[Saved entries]
BEGIN
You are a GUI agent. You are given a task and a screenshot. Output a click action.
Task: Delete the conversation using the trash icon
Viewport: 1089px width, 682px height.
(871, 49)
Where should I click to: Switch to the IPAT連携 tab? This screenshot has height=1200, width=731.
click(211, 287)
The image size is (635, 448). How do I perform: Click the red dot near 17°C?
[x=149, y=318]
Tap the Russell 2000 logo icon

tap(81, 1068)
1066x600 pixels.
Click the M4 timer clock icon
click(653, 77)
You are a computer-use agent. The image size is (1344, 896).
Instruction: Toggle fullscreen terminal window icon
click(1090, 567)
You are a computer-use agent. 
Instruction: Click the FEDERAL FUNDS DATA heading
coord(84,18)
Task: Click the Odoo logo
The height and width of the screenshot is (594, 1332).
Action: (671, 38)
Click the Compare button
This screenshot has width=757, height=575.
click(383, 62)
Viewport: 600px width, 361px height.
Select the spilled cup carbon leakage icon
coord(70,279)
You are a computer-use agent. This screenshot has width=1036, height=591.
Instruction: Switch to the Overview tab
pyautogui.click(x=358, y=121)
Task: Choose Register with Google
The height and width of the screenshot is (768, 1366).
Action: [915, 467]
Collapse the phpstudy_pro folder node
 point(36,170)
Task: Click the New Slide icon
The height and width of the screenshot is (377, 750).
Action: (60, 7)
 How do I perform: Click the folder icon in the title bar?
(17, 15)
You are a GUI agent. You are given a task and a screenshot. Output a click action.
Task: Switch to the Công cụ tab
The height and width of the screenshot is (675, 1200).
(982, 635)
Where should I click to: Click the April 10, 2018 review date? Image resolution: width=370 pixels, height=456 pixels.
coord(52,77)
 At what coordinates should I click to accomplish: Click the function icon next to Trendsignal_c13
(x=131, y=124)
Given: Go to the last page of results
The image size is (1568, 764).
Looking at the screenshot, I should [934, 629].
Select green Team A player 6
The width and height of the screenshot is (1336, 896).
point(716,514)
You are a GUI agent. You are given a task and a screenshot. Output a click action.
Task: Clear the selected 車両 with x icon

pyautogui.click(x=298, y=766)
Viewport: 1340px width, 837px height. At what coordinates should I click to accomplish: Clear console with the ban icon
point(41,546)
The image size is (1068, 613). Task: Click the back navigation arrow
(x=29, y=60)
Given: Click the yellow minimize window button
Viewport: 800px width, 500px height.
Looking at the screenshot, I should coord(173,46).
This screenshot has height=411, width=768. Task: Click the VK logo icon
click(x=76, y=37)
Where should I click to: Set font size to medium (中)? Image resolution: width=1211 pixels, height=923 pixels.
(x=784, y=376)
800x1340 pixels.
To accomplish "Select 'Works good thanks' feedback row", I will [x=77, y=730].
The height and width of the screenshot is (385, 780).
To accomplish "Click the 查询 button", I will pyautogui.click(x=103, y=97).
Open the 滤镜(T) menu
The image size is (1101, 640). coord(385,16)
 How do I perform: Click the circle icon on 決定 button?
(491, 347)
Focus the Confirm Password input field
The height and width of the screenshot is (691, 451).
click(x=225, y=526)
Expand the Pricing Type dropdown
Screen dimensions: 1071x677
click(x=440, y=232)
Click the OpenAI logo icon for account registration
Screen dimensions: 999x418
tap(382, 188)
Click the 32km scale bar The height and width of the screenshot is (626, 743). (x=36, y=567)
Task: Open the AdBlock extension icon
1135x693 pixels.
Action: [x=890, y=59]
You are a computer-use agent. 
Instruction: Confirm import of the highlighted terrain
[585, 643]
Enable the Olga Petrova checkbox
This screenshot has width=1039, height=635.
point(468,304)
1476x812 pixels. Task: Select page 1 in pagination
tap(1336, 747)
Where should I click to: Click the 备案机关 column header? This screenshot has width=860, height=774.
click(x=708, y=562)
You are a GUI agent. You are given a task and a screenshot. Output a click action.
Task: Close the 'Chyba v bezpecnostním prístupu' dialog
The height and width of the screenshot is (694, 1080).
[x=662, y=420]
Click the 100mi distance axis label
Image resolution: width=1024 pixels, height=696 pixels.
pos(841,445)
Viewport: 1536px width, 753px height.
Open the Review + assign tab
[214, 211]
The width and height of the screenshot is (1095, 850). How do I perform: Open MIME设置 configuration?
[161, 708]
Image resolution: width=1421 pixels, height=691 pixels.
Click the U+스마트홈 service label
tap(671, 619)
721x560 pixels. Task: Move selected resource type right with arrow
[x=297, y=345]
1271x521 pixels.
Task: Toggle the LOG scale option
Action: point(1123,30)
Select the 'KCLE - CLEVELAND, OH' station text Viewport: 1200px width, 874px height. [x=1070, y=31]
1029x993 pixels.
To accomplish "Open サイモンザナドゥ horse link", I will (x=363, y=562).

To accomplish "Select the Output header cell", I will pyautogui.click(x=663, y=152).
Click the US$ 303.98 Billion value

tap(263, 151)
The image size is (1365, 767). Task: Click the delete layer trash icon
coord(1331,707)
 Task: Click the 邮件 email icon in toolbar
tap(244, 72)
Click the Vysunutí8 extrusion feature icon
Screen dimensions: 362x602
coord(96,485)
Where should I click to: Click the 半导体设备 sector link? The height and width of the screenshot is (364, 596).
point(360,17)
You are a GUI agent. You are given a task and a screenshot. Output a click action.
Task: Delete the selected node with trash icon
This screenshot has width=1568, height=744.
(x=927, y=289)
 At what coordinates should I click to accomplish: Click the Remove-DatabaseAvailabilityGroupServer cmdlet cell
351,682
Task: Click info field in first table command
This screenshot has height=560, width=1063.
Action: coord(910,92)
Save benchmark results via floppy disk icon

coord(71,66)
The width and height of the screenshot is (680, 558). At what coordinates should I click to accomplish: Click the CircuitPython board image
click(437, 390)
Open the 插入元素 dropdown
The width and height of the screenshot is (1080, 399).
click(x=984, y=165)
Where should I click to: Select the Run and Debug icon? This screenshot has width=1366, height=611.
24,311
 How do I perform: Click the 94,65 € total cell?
END
◆ **Exercise**: In your answer, repeat each of the records exactly.

◆ **Solution for this problem**:
You are a GUI agent. You are given a task and a screenshot. Output a click action.
Task: Delete the conversation using the trash icon
Viewport: 1089px width, 682px height.
(871, 49)
Where should I click to: Switch to the IPAT連携 tab? This screenshot has height=1200, width=731.
click(211, 287)
The image size is (635, 448). How do I perform: Click the red dot near 17°C?
[x=149, y=318]
Tap the Russell 2000 logo icon

tap(81, 1068)
1066x600 pixels.
Click the M4 timer clock icon
click(653, 77)
You are a computer-use agent. The image size is (1344, 896).
Instruction: Toggle fullscreen terminal window icon
click(1090, 567)
You are a computer-use agent. 
Instruction: Click the FEDERAL FUNDS DATA heading
coord(84,18)
Task: Click the Odoo logo
The height and width of the screenshot is (594, 1332).
Action: (671, 38)
Click the Compare button
This screenshot has width=757, height=575.
click(383, 62)
Viewport: 600px width, 361px height.
Select the spilled cup carbon leakage icon
coord(70,279)
You are a computer-use agent. This screenshot has width=1036, height=591.
Instruction: Switch to the Overview tab
pyautogui.click(x=358, y=121)
Task: Choose Register with Google
The height and width of the screenshot is (768, 1366).
Action: [915, 467]
Collapse the phpstudy_pro folder node
 point(36,170)
Task: Click the New Slide icon
The height and width of the screenshot is (377, 750).
Action: (60, 7)
 How do I perform: Click the folder icon in the title bar?
(17, 15)
You are a GUI agent. You are given a task and a screenshot. Output a click action.
Task: Switch to the Công cụ tab
The height and width of the screenshot is (675, 1200).
(982, 635)
Where should I click to: Click the April 10, 2018 review date? Image resolution: width=370 pixels, height=456 pixels.
coord(52,77)
 At what coordinates should I click to accomplish: Click the function icon next to Trendsignal_c13
(x=131, y=124)
Given: Go to the last page of results
The image size is (1568, 764).
Looking at the screenshot, I should [934, 629].
Select green Team A player 6
The width and height of the screenshot is (1336, 896).
point(716,514)
You are a GUI agent. You are given a task and a screenshot. Output a click action.
Task: Clear the selected 車両 with x icon

pyautogui.click(x=298, y=766)
Viewport: 1340px width, 837px height. At what coordinates should I click to accomplish: Clear console with the ban icon
point(41,546)
The image size is (1068, 613). Task: Click the back navigation arrow
(x=29, y=60)
Given: Click the yellow minimize window button
Viewport: 800px width, 500px height.
Looking at the screenshot, I should coord(173,46).
This screenshot has height=411, width=768. Task: Click the VK logo icon
click(x=76, y=37)
Where should I click to: Set font size to medium (中)? Image resolution: width=1211 pixels, height=923 pixels.
(x=784, y=376)
800x1340 pixels.
To accomplish "Select 'Works good thanks' feedback row", I will [x=77, y=730].
The height and width of the screenshot is (385, 780).
To accomplish "Click the 查询 button", I will pyautogui.click(x=103, y=97).
Open the 滤镜(T) menu
The image size is (1101, 640). coord(385,16)
 How do I perform: Click the circle icon on 決定 button?
(491, 347)
Focus the Confirm Password input field
The height and width of the screenshot is (691, 451).
click(x=225, y=526)
Expand the Pricing Type dropdown
Screen dimensions: 1071x677
click(x=440, y=232)
Click the OpenAI logo icon for account registration
Screen dimensions: 999x418
tap(382, 188)
Click the 32km scale bar The height and width of the screenshot is (626, 743). (x=36, y=567)
Task: Open the AdBlock extension icon
1135x693 pixels.
Action: [x=890, y=59]
You are a computer-use agent. 
Instruction: Confirm import of the highlighted terrain
[585, 643]
Enable the Olga Petrova checkbox
This screenshot has width=1039, height=635.
point(468,304)
1476x812 pixels. Task: Select page 1 in pagination
tap(1336, 747)
Where should I click to: Click the 备案机关 column header? This screenshot has width=860, height=774.
click(x=708, y=562)
You are a GUI agent. You are given a task and a screenshot. Output a click action.
Task: Close the 'Chyba v bezpecnostním prístupu' dialog
The height and width of the screenshot is (694, 1080).
[x=662, y=420]
Click the 100mi distance axis label
Image resolution: width=1024 pixels, height=696 pixels.
pos(841,445)
Viewport: 1536px width, 753px height.
Open the Review + assign tab
[214, 211]
The width and height of the screenshot is (1095, 850). How do I perform: Open MIME设置 configuration?
[161, 708]
Image resolution: width=1421 pixels, height=691 pixels.
Click the U+스마트홈 service label
tap(671, 619)
721x560 pixels. Task: Move selected resource type right with arrow
[x=297, y=345]
1271x521 pixels.
Task: Toggle the LOG scale option
Action: point(1123,30)
Select the 'KCLE - CLEVELAND, OH' station text Viewport: 1200px width, 874px height. [x=1070, y=31]
1029x993 pixels.
To accomplish "Open サイモンザナドゥ horse link", I will (x=363, y=562).

To accomplish "Select the Output header cell", I will pyautogui.click(x=663, y=152).
Click the US$ 303.98 Billion value

tap(263, 151)
The image size is (1365, 767). Task: Click the delete layer trash icon
coord(1331,707)
 Task: Click the 邮件 email icon in toolbar
tap(244, 72)
Click the Vysunutí8 extrusion feature icon
Screen dimensions: 362x602
coord(96,485)
Where should I click to: Click the 半导体设备 sector link? The height and width of the screenshot is (364, 596).
point(360,17)
You are a GUI agent. You are given a task and a screenshot. Output a click action.
Task: Delete the selected node with trash icon
This screenshot has width=1568, height=744.
(x=927, y=289)
 At what coordinates should I click to accomplish: Click the Remove-DatabaseAvailabilityGroupServer cmdlet cell
351,682
Task: Click info field in first table command
This screenshot has height=560, width=1063.
Action: coord(910,92)
Save benchmark results via floppy disk icon

coord(71,66)
The width and height of the screenshot is (680, 558). At what coordinates should I click to accomplish: Click the CircuitPython board image
click(437, 390)
Open the 插入元素 dropdown
The width and height of the screenshot is (1080, 399).
click(x=984, y=165)
Where should I click to: Select the Run and Debug icon? This screenshot has width=1366, height=611.
24,311
 How do I perform: Click the 94,65 € total cell?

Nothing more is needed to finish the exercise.